= Esercizi proposti =
(a) Elenca tutti i suoni della natura portati come esempio nella prima frase del brano sull'Islanda.
(b) Estrai dal brano sull'Islanda il testo che va dalle parole "Spesso associamo l’idea" fino alle parole "calma, troppo silenzio.", queste comprese.

= Brano di lettura =
============

Spesso associamo l’idea di natura ai suoni o ai rumori: il ronzio di una vespa, il canto dell’usignolo, il fruscio delle foglie, il boato che precede un terremoto o un’eruzione vulcanica. Una ragazza italiana alla scoperta dell’Islanda, tuttavia, nota che lì la natura sembra quasi l’unica protagonista e che, nello stesso tempo, quei paesaggi vastissimi e silenziosi trasmettono inquietudine. Come se vi fossero troppa calma, troppo silenzio.
Proviamo a comprendere, alla luce soprattutto della lezione ineguagliabile di André Neher. I silenzi islandesi paiono somigliare al “silenzio-inerzia”, quello della notte e della morte. La “calma piatta” e, insieme, cupa, a suo modo silenziosa e caotica. Il silenzio, suggerisce Neher, evocato nei primi due versetti della Genesi, prima che compaia il dire.

============

= Voci presentate =
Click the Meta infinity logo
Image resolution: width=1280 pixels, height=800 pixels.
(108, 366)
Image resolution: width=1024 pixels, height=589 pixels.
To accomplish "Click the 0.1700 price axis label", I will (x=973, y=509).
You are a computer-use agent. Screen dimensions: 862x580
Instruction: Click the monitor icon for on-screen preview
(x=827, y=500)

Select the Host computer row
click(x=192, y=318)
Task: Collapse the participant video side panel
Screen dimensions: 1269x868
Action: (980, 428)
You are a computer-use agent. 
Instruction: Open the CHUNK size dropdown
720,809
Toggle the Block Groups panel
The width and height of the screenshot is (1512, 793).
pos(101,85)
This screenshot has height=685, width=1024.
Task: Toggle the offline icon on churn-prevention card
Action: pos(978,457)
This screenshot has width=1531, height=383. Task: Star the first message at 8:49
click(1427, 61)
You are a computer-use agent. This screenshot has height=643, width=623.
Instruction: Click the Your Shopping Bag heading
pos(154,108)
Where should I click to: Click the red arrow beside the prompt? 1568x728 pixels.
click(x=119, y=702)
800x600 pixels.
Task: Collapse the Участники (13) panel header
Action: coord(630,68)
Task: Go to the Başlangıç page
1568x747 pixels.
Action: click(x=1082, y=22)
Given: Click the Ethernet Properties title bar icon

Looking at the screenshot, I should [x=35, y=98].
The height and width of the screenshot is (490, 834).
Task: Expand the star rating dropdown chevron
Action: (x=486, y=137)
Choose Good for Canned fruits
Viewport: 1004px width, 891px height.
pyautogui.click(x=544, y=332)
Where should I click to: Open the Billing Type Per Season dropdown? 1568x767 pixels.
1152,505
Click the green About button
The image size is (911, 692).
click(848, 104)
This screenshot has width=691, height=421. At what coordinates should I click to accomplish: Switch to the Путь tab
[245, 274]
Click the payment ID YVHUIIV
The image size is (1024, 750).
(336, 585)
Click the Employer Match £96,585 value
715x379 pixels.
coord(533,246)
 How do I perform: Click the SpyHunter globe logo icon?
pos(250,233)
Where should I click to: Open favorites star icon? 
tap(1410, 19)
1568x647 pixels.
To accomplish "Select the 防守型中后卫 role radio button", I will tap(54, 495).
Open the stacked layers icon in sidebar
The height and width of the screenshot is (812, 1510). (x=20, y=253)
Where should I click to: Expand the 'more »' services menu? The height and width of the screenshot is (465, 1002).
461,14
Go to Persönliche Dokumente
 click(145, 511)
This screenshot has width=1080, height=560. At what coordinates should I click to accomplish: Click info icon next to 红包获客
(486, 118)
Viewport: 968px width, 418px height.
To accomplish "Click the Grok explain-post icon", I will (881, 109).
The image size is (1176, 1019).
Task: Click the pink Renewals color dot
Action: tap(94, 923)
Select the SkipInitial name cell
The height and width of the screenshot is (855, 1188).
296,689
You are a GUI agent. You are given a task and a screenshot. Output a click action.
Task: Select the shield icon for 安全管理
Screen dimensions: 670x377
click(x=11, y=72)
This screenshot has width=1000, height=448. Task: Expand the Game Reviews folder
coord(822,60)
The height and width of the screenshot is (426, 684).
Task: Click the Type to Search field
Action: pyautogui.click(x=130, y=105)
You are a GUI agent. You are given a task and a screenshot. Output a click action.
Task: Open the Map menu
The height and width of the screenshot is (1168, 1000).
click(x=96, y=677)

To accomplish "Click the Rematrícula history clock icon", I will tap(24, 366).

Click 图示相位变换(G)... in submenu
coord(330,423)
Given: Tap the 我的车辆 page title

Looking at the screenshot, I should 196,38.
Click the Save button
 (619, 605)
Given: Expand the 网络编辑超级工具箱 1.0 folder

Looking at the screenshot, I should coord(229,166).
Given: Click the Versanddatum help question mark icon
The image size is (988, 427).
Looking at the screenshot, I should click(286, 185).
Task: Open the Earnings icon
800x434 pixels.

============

= Soluzioni =
(a)
- il ronzio di una vespa
- il canto dell'usignolo
- il fruscio delle foglie
- il boato che precede un terremoto o un'eruzione vulcanica

(b)
Spesso associamo l’idea di natura ai suoni o ai rumori: il ronzio di una vespa, il canto dell’usignolo, il fruscio delle foglie, il boato che precede un terremoto o un’eruzione vulcanica. Una ragazza italiana alla scoperta dell’Islanda, tuttavia, nota che lì la natura sembra quasi l’unica protagonista e che, nello stesso tempo, quei paesaggi vastissimi e silenziosi trasmettono inquietudine. Come se vi fossero troppa calma, troppo silenzio.